Possible future essays might present information about how the Jeffersonian ideal campus was chosen, commitment to international students, children’s literature collection and special summer attractions. That watermelon picture rang a bell!
As I enrolled at Peabody in fall 1962, I am now a 50th anniversary admirer.
Congratulations on a fine publication.
Betsy Moriarty, BS’66
Best issue of the Peabody Reflector on record. Is the photo of the Peabody campus available as a print? Most unusual. Thank you!
John Burgin, PhD’71
Jefferson City, Tenn.
I am fascinated by the wonderful fisheye photograph in the back of the latest issue of the Reflector! Could you possibly tell me anything about how the photo was made and if copies of it are available? It is a wonderful photograph. Thanks for publishing it.
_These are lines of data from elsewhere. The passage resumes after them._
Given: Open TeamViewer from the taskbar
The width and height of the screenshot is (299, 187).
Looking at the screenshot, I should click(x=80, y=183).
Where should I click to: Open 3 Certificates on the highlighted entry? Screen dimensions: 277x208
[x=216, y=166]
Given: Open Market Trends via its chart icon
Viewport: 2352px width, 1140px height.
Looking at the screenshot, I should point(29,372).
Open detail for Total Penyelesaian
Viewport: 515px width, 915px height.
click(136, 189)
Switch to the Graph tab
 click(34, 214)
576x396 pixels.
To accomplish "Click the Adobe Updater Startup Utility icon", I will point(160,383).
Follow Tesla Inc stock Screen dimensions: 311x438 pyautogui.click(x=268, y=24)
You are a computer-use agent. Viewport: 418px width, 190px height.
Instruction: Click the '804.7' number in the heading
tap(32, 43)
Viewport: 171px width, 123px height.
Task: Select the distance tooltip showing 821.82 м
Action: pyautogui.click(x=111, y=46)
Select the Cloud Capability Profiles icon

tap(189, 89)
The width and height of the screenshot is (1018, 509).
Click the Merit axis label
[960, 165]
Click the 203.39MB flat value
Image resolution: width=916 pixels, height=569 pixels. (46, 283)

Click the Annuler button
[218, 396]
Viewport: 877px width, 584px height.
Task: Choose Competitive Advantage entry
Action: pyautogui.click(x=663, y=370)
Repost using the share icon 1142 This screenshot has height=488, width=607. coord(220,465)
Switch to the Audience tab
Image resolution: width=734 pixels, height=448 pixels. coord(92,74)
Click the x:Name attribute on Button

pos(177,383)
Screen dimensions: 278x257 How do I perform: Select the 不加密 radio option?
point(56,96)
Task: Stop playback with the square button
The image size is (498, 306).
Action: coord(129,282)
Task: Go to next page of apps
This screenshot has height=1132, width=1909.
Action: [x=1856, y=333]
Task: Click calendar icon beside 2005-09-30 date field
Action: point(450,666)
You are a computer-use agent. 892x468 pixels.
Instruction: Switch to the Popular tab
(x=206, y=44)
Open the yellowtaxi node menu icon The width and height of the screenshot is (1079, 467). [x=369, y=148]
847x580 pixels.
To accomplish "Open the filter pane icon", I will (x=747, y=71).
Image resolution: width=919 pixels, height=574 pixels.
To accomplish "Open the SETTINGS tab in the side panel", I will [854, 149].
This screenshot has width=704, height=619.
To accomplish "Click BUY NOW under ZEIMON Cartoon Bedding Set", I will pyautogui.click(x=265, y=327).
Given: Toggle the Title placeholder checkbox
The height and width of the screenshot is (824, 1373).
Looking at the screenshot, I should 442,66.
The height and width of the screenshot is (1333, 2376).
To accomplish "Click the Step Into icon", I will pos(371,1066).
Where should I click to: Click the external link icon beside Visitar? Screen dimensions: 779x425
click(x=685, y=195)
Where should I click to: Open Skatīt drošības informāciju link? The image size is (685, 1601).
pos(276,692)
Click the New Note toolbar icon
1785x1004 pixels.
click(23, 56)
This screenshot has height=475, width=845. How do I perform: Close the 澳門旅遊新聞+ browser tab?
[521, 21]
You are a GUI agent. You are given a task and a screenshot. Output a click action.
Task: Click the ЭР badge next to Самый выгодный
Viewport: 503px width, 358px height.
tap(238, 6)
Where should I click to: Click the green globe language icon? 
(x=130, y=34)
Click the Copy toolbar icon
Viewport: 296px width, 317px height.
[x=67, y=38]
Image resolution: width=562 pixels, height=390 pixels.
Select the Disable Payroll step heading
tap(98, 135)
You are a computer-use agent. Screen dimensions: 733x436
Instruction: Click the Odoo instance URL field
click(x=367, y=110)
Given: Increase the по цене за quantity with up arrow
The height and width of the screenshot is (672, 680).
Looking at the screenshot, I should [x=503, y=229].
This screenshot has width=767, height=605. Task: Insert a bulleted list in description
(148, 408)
Mary Ann Brown, BS’58, MALS’60
Regarding the 2012 Reflector photograph of Planet Peabody, it is a wonderful memory for me! However from my artistic viewpoint it is a “Peabody Eye” with the lovely grass medial as its pupil. How fortunate it is still the heart and eye of its campus!
Is it possible to have this available for purchase as a print for mounting? I would like one.
Mary Anne Socey Rowan, BS’62
Editor’s Note: Many people have contacted us by email, through Peabody’s website and Facebook pages and in writing to ask if the Planet Peabody shot is available to purchase. We are happy to say that it is available through Replay Photos: http://snipurl.com/peabodyfisheye.
More about Dr. Hall
In the summer edition of the Peabody Reflector, you published a picture of two men presumably gorging themselves on watermelon. One was Dr. A. L. Crabb and the other was Dr. Clifton Hall. I remember three things about Dr. Hall.
First, he was meticulous in speech and dress. He spoke in measured words to be absolutely precise.
Second, in his introductory remarks to the class, he compared many students of the day to “the gallant knight who upon hearing the fair maiden scream, jumped on his white charger and galloped off in all directions at once.”
Third, he also led an enormous conga line (with at least 50 students) back and forth across campus for a charitable fundraising event.
He was an excellent and delightful teacher.